Institute: ONC | Component: 2 | Unit: 5 | Lecture: f | Slide: 13
Institute:Office of National Coordinator (ONC) Workforce Training Curriculum
Component:The Culture of Health Care
Unit:Evidence-Based Practice
Lecture:Summarizing evidence Putting evidence into practice
Slide content:Limitations of Systematic Reviews Not everyone accepts use of meta-analysis; Feinstein (1995) calls it statistical alchemy Meta-analyses on same topic sometimes reach different conclusions due to methodologic differences ( Hopayian , 2001) Truth determined by meta-analysis has the shortest half-life of all knowledge ( Poynard et al., 2002) Effect of publication bias may be exacerbated in systematic reviews ( Dickersin , 1997; Dwan , 2013) 13
Slide notes:13 Of course, there are some limitations to systematic reviews and summaries of evidence. Some people believe that the use of meta-analysis is misguided. Alvin Feinstein is a well-known epidemiologist who has written in many places about his concern with meta-analysishe has called it statistical alchemy. We do sometimes see meta-analyses performed on the same topic, using many of the same studies, but reaching different conclusions for a variety of methodologic [meth-uh-dl- oj - ik ] reasons. One study looked at the so-called half-life of knowledge, or how quickly knowledge became overturned. The domain of liver disease and meta-analysis actually had the shortest half-life, so when something was found to be the truth by meta-analysis, that truth lasted a shorter period of time than something discovered in a randomized controlled trial.

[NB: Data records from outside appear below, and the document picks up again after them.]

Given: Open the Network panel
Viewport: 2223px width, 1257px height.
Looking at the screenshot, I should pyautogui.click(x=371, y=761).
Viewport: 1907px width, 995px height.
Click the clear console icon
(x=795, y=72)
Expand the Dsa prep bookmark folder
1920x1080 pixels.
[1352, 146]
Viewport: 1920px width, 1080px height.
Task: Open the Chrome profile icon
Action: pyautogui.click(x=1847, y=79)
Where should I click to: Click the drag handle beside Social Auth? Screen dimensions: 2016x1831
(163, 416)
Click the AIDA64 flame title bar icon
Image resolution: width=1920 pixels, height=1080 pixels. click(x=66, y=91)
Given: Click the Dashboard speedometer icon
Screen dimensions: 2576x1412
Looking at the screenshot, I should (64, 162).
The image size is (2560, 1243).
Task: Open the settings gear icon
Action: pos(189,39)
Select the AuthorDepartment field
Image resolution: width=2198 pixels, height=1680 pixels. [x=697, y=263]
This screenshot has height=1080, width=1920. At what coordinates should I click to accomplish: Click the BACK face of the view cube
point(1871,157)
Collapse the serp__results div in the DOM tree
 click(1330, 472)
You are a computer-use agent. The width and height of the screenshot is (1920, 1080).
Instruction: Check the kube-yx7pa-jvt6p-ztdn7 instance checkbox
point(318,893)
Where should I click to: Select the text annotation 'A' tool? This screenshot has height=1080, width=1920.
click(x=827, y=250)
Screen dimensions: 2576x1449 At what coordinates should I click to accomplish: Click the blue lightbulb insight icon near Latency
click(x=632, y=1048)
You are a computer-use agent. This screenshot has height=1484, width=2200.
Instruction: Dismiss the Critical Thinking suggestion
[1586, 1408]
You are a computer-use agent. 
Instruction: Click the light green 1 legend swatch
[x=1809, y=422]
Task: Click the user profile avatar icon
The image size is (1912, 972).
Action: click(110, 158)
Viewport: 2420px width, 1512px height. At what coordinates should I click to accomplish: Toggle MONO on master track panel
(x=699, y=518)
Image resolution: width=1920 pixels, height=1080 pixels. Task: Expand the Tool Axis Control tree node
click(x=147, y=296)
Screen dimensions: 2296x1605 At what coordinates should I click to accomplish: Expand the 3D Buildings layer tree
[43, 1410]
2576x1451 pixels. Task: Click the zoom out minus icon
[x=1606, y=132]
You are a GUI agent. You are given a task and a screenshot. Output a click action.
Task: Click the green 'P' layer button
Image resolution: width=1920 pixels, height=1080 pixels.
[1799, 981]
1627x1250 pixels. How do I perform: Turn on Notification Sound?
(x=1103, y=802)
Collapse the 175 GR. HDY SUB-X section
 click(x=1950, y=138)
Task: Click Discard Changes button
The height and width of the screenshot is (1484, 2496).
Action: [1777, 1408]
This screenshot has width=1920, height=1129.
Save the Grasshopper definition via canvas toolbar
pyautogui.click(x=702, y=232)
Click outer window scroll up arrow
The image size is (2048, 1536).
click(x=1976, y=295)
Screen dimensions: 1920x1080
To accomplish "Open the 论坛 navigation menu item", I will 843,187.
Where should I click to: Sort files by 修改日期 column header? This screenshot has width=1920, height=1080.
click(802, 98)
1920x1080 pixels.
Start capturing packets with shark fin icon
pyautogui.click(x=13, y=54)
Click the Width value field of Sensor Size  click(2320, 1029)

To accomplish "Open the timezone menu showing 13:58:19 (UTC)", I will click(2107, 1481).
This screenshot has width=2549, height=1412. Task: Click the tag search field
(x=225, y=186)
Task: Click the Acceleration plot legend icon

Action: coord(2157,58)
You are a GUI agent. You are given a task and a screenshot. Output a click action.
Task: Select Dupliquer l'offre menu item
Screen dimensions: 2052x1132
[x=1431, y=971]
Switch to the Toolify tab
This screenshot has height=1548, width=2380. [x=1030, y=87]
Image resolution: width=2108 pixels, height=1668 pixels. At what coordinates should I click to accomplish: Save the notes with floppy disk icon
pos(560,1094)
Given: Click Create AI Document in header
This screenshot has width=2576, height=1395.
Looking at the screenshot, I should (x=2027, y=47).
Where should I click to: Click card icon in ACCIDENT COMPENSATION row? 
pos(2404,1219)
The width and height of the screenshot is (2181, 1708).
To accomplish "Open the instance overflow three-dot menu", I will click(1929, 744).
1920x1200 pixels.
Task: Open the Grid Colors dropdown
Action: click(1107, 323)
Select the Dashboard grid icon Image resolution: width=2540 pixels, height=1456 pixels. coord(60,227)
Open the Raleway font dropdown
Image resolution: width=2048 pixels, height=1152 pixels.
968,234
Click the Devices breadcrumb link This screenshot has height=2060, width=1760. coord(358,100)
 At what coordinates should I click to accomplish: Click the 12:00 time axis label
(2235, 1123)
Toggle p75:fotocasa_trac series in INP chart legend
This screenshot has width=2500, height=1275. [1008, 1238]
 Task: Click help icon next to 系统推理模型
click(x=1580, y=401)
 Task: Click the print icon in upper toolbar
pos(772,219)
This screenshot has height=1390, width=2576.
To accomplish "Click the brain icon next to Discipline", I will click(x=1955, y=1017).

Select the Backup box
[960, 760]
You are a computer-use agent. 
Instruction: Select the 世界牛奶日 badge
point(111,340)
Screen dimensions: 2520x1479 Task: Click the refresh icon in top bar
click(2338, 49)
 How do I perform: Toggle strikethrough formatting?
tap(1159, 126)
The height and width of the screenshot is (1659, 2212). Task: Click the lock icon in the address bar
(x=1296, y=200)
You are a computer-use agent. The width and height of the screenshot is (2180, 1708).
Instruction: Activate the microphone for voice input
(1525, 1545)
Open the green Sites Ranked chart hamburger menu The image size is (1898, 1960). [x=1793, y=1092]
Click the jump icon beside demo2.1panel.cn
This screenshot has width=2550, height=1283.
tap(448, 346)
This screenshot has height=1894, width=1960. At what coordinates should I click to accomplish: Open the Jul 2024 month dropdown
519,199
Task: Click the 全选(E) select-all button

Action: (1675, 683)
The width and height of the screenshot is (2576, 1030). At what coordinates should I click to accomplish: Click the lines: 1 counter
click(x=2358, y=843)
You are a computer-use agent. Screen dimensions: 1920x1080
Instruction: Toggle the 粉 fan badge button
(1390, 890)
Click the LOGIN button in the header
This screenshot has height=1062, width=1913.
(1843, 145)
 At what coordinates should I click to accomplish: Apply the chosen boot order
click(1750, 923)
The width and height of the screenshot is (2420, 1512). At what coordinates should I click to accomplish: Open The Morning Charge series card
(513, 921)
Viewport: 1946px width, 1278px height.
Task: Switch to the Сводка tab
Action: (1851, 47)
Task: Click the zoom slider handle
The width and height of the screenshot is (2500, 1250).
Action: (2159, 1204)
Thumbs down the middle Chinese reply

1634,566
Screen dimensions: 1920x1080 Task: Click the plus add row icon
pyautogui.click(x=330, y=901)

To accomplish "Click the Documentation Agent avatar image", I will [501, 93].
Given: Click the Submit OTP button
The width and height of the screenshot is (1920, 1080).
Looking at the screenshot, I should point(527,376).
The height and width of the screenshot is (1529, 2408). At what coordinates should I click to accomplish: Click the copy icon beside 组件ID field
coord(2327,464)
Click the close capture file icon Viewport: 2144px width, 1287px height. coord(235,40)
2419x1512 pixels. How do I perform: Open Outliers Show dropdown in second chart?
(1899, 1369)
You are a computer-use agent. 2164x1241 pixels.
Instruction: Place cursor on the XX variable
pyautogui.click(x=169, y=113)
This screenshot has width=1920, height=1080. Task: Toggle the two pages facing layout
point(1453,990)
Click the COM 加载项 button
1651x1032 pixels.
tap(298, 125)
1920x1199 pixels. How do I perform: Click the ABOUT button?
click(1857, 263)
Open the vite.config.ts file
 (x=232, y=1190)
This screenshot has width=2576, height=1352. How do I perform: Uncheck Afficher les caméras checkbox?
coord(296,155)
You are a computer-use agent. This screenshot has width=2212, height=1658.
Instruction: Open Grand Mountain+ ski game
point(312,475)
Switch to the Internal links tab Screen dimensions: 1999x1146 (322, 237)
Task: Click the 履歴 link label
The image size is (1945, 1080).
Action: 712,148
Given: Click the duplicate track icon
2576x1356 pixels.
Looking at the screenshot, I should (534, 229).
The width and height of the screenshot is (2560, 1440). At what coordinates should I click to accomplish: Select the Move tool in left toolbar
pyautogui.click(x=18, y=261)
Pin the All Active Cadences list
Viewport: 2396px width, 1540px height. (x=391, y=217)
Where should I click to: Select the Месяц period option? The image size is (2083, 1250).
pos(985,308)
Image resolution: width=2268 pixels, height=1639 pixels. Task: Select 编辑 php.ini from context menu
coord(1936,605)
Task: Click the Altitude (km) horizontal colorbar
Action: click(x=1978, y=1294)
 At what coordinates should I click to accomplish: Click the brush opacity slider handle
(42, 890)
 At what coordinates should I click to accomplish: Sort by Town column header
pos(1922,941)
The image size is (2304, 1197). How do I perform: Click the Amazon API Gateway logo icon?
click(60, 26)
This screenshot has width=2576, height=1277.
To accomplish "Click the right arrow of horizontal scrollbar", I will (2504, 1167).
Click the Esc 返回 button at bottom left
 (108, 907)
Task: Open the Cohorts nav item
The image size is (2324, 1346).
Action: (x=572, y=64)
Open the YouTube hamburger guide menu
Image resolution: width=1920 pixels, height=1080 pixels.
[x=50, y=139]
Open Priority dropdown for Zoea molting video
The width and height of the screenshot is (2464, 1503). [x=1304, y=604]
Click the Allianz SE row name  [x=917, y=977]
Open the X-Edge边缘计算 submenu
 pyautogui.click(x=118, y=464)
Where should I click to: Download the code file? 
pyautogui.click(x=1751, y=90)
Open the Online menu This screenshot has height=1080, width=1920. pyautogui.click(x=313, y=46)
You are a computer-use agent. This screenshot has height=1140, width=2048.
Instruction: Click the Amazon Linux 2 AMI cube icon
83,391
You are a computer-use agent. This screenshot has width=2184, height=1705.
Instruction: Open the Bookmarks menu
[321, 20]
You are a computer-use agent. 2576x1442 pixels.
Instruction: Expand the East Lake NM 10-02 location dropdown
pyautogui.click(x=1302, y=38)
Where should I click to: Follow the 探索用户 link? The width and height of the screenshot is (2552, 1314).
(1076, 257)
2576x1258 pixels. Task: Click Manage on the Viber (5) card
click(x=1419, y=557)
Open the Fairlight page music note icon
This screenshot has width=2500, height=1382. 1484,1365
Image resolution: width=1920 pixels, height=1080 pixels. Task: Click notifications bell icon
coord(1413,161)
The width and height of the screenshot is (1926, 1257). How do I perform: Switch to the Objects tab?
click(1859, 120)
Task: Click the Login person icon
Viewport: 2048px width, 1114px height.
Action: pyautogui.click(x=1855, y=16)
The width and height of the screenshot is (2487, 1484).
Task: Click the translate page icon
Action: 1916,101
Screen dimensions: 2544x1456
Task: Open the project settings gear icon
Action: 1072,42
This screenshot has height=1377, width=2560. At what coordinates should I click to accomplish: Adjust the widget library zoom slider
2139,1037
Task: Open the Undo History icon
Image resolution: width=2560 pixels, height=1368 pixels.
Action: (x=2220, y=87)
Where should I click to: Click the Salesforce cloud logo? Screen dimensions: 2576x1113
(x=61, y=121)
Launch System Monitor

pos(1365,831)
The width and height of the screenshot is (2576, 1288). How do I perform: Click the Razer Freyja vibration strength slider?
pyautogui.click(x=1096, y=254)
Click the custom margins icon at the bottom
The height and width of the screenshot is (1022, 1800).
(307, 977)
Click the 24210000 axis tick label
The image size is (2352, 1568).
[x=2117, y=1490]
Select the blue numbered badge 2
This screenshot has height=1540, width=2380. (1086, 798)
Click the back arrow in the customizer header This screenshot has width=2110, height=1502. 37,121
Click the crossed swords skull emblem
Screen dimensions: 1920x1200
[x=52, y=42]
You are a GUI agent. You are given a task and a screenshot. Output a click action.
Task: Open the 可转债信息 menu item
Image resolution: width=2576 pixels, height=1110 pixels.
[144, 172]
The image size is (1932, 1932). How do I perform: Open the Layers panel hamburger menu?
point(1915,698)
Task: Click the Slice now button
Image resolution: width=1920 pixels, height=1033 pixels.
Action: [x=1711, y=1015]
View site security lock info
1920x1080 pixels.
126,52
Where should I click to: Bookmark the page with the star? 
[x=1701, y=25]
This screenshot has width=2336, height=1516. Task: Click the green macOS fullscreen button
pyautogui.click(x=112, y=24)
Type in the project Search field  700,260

Of course, publication bias may be exacerbated in systematic reviews because systematic reviews, in essence, are a sampling of studies, and they represent the spectrum of research done on a given topic. If theres publication bias, then the systematic reviews are going to be more compromised because they rely on information being appropriately published. When theres publication bias, it may lead us to draw incorrect conclusions from systematic reviews.